REQUIREMENT A
In the excerpt, list every action the German soldiers take in the sentence beginning "They caught me."
REQUIREMENT B
According to the excerpt, at what time and on what date did the narrator wake with the sharp tug and back cramp?

DOCUMENT EXCERPT
┄┄┄┄┄┄
One night in late October, I dreamed that the battle was on top of me, with the German soldiers so close I could see their uniforms, hear their voices speaking a foreign language. Feeling trapped, I quickly scurried under a bush and held my breath as I watched their boots step up to the shrub while they stood over me talking. And then the unthinkable happened. They caught me, pulled me out of my hiding place, shoved me along the path, then raised their rifles and shot me. I remember thinking, Oh my God, I’m going to die. As I started to fall, the action began to slow, and while moving in slow motion, I thought, Boy, oh boy, this is good. They’re really going to love this. A feeling of accomplishment bubbled up and when I smashed face-first into the dirt, everyone applauded. It was a scene. I’d been acting. It was self-imposed fear and not really happening. I woke not terrified but triumphant, and acting had somehow been a part of it. A feeling of strength, of solidly standing on my own two feet, stayed with me for days, even into the following week.
At two thirty in the morning on November 10, 1969, one week before the baby’s projected due date and four days after my twenty-thi
rd birthday, I woke with an unmistakable yank from deep inside, accompanied by a massive cramp in the small of my back. I’d learned about Braxton-Hicks contractions, had grown used to the tight knotted-up feeling of my body rehearsing for its opening night, and with this one sharp tug, I knew rehearsals were over. The show was about to begin.
┄┄┄┄┄┄
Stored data
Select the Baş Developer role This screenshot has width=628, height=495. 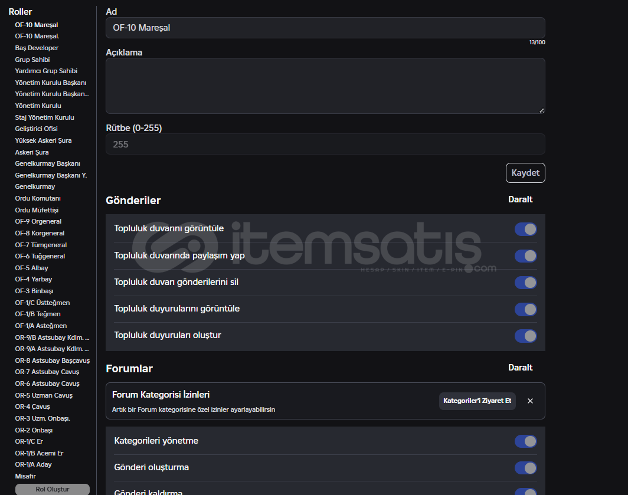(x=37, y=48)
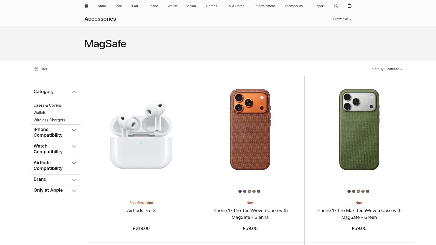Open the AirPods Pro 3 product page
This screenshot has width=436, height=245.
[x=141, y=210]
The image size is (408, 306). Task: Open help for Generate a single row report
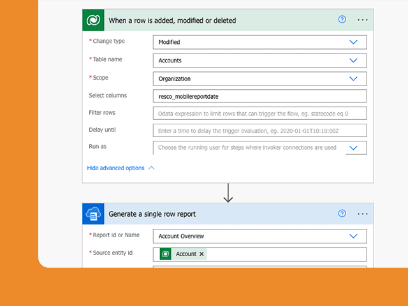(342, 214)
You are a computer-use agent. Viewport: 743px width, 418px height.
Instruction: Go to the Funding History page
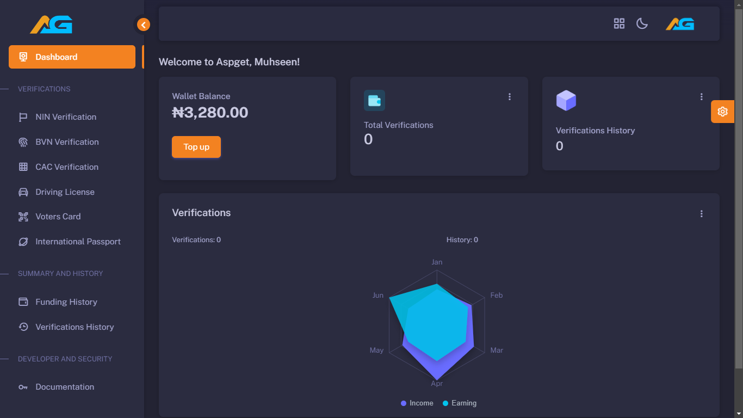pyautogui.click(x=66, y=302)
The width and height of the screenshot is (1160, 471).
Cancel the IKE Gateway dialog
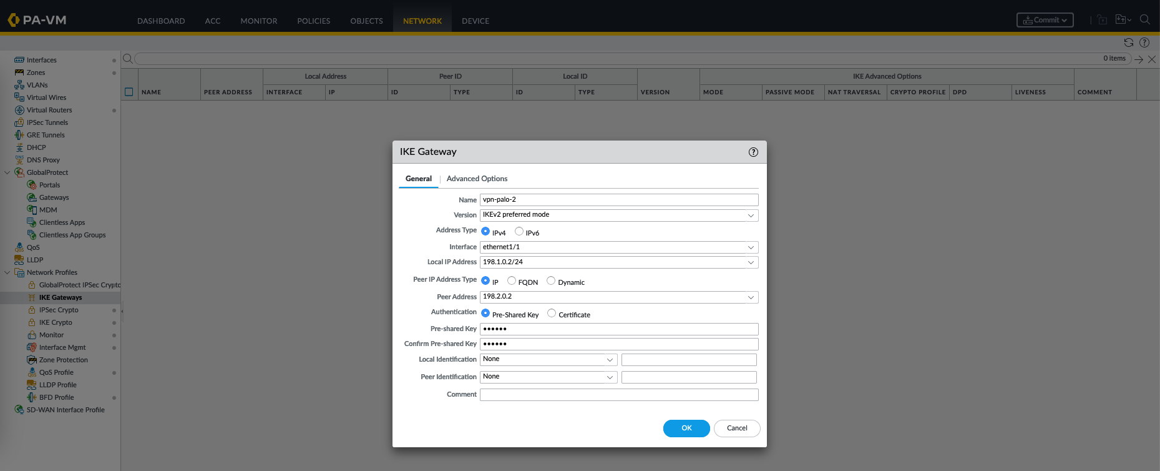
┄┄┄┄┄┄
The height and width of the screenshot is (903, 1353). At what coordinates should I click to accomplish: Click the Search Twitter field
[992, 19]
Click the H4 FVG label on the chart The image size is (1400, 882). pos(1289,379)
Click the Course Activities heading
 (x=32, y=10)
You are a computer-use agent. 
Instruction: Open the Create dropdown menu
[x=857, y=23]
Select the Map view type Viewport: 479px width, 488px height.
┄┄┄┄┄┄
TASK RESPONSE A
- Caught the narrator
- Pulled the narrator out of the hiding place
- Shoved the narrator along the path
- Raised their rifles
- Shot the narrator

TASK RESPONSE B
At two thirty in the morning on November 10, 1969.